Kinetic Hydrate Inhibition of Poly(N‑isopropylacrylamide) and Poly(N‑isopropylmethacrylamide): A Comprehensive Analysis of Amphiphilicity and Hydrogen Bonding Effect

Rapid formation of natural gas clathrate hydrates has been a significant hazard in off-shore natural gas drilling and gas transport. During operation, polymer inhibitors can serve as low-dosage kinetic inhibitors to prevent the formation of gas hydrates. A comprehensive consideration of the multiple factors involved in the actions of kinetic hydrate inhibitors (KHIs) can elucidate the inhibiting behavior of polymers. Here, amphiphilic poly­(N-isopropylmethacrylamide) (PNIPMAm) (or poly­(N-isopropylacrylamide)) are found to achieve weak to strong inhibition by the variable superimposed effect of the polymer’s amide group and hydrophobic effect of the polymer’s alkyl groups on the aqueous phase. The interfacial and bulk water mobility and hydrogen bonding energy in the polymer solutions are compared by low-temperature nuclear magnetic resonance (NMR) relaxometry. The mobility of the water is found to be sensitive to the hydrophobic α-methyl side group in PNIPMAm and its molecular weight when a guest molecule tetrahydrofuran is present. The water hydrogen bonding energies measured from NMR are also associated with the nonfreezable bound water amount revealed by differential scanning calorimetry.
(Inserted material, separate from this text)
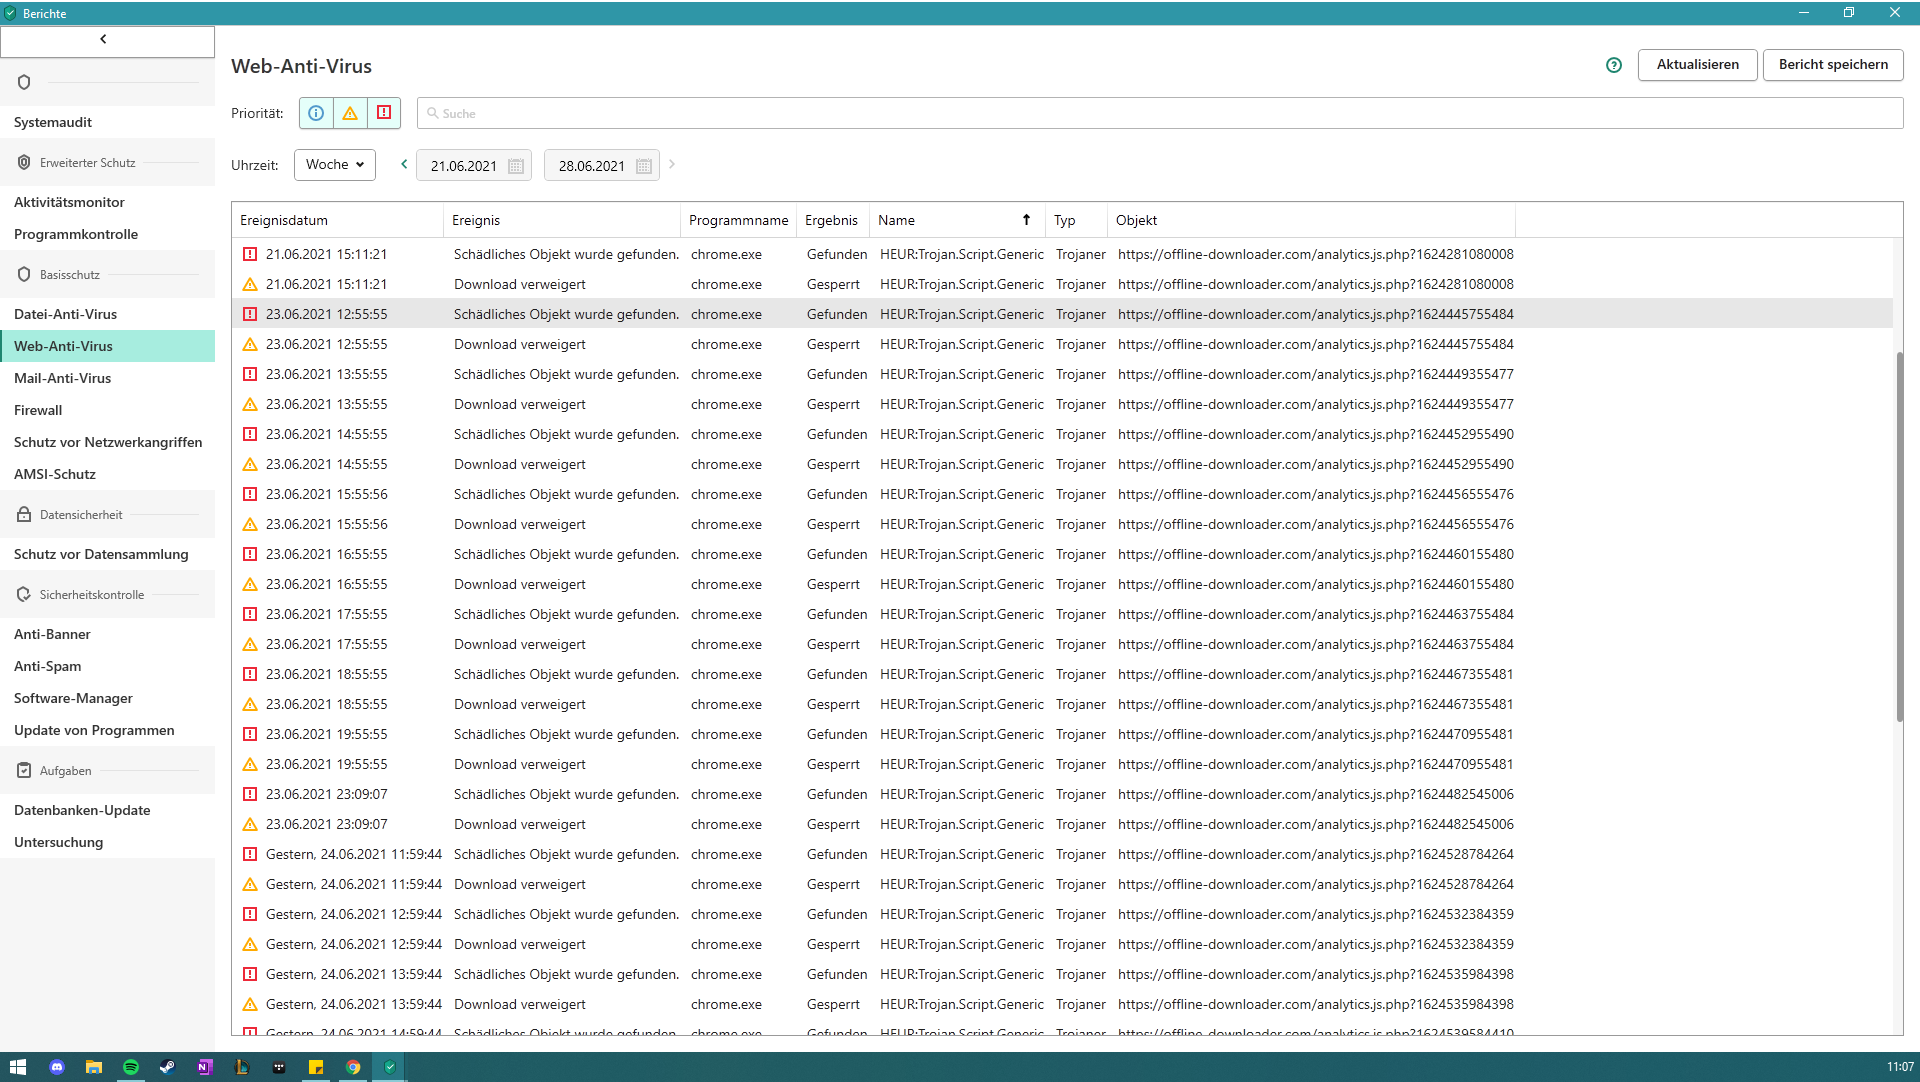
Task: Click the Suche search field
Action: tap(1160, 113)
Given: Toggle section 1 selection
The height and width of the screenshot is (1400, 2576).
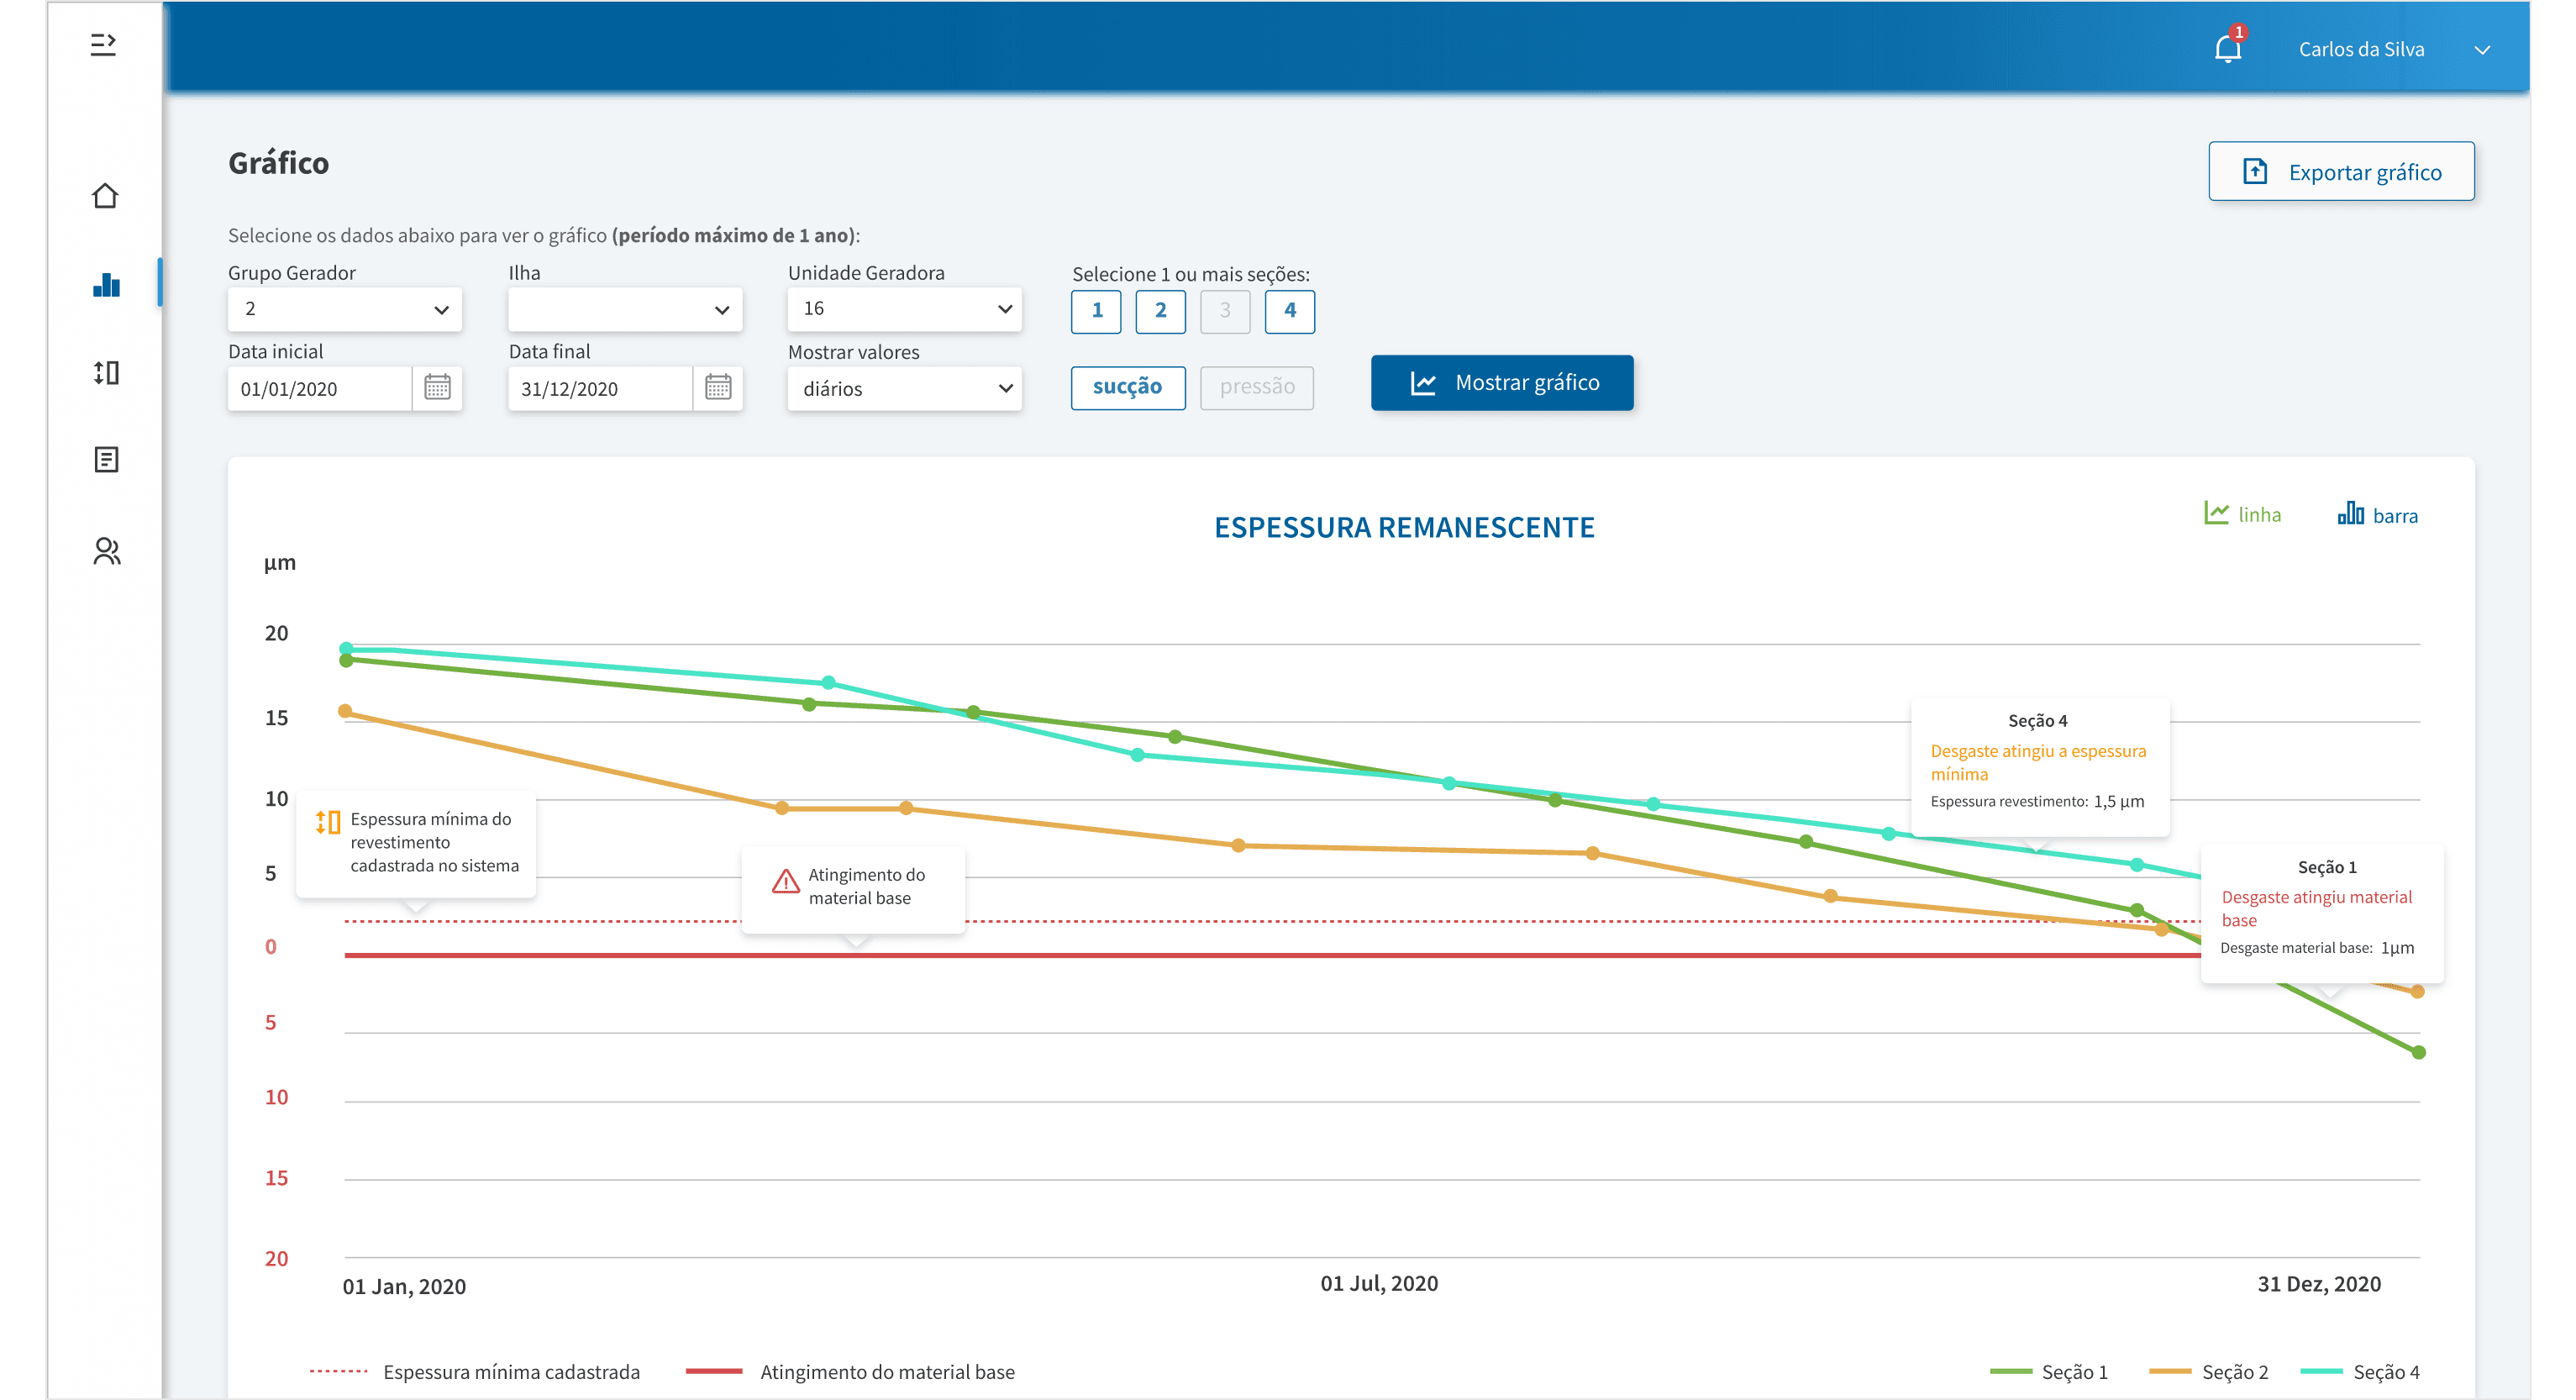Looking at the screenshot, I should [1096, 311].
The α-methyl side group leads to a significant reduction of the water mobility, an increase in the hydrogen bonding energies of the interfacial water, and a decrease of the hydrate growth rate constants by 2 to 3 orders of magnitude. The retarded reaction kinetics of heterogeneous hydrate growth can be related to the hydrophobic effect of the polymer’s α-methyl side group and bound water properties (mobility and amount) in the interface.